- **Texte source**:
------------------------
Les experts du climat sont formels : les activités humaines sont la principale cause du réchauffement planétaire. A l’occasion de la COP27 (6 au 18 novembre en Egypte), retour sur les conclusions des scientifiques sur ce que pourraient être les conséquences en France et en Europe d’un emballement continu du climat.

L'Europe a connu en 2022 l'une des pires sécheresses depuis des siècles, entraînant une baisse du niveau du Rhin (ici à Cologne, en Allemagne)
L’Europe a connu en 2022 l’une des pires sécheresses depuis des siècles, entraînant une baisse du niveau du Rhin (ici à Cologne, en Allemagne) - Crédits : Sascha Schuermann / Commission européenne

Le second degré n’est plus une blague”. Teinté de gravité, ce slogan présent sur quelques pancartes lors des marches pour le climat en France fait référence à l’objectif inscrit en 2015 dans l’accord de Paris. A savoir contenir le réchauffement planétaire sous les 2 °C par rapport aux niveaux pré-industriels, et idéalement à moins de 1,5 °C.

Aujourd’hui, la concentration de dioxyde de carbone dans l’atmosphère est plus forte que jamais. Et la température à la surface du globe entre 2011 et 2020 était supérieure de 1,1 °C à celle de la période pré-industrielle. A quoi les Européens et les Français peuvent-ils s’attendre d’ici 2050 et 2100 ?

La plupart des données de cet article proviennent des rapports du GIEC. Le Groupe d’experts intergouvernemental sur l’évolution du climat (GIEC) est une plateforme de scientifiques (climatologues, géologues, météorologues, géographes,…) qui rédigent des synthèses des connaissances au sujet du climat.

Un réchauffement plus fort en Europe que dans le reste du monde

Si l’augmentation des températures est bien constatée partout dans le monde, “le changement climatique n’est pas un phénomène homogène dans le temps et dans l’espace”, explique Samuel Somot, chercheur au Centre national de recherches météorologiques (CNRM) à Toulouse. “Un réchauffement global de 2 °C par rapport à avant 1900 – le niveau haut de l’accord de Paris – correspondrait à une hausse de 2,5 °C en Europe continentale”, poursuit-il. Mais cela entraînerait plus de 3 °C d’augmentation sur la zone méditerranéenne en été et même +3,4 °C l’hiver en Europe du nord.
------------------------
- **Objectif**: Recopiez le texte sur le réchauffement climatique depuis « Aujourd’hui, la concentration » jusqu'à « sujet du climat. » inclus, en remplaçant « dioxyde de carbone » par « gaz carbonique ».
------------------------
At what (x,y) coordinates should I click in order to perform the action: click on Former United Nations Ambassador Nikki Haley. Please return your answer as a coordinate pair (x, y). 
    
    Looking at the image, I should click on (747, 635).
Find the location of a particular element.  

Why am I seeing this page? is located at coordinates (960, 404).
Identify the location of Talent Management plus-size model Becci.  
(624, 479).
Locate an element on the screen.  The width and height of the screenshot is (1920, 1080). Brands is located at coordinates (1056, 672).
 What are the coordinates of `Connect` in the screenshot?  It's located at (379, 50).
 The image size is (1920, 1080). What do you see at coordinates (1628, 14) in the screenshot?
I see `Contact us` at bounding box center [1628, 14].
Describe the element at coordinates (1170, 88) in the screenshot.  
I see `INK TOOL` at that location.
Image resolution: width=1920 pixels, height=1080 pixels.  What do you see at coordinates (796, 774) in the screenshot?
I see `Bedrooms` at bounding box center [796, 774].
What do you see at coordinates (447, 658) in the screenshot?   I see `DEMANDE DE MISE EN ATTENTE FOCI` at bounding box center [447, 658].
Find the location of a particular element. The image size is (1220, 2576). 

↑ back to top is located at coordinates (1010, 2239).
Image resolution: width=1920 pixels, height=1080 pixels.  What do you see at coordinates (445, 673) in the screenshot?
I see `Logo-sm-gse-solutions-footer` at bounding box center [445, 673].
------------------------
- **Résultat final**:
Aujourd’hui, la concentration de gaz carbonique dans l’atmosphère est plus forte que jamais. Et la température à la surface du globe entre 2011 et 2020 était supérieure de 1,1 °C à celle de la période pré-industrielle. A quoi les Européens et les Français peuvent-ils s’attendre d’ici 2050 et 2100 ?

La plupart des données de cet article proviennent des rapports du GIEC. Le Groupe d’experts intergouvernemental sur l’évolution du climat (GIEC) est une plateforme de scientifiques (climatologues, géologues, météorologues, géographes,…) qui rédigent des synthèses des connaissances au sujet du climat.